Detalles de la tarea: Extrae de los ítems cada línea que contenga la palabra "perform".

Ítems proporcionados:
>>>
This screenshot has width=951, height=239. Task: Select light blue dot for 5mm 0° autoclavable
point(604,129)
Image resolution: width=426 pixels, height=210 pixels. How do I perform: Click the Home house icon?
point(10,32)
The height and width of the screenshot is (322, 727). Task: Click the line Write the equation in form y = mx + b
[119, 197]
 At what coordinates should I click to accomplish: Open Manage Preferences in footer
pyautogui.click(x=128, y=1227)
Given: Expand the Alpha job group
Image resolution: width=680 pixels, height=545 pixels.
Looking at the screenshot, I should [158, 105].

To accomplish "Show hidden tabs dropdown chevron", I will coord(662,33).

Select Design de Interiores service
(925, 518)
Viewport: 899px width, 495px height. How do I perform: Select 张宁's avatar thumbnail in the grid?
<<<
Respuesta correcta:
Image resolution: width=426 pixels, height=210 pixels. How do I perform: Click the Home house icon?
Viewport: 899px width, 495px height. How do I perform: Select 张宁's avatar thumbnail in the grid?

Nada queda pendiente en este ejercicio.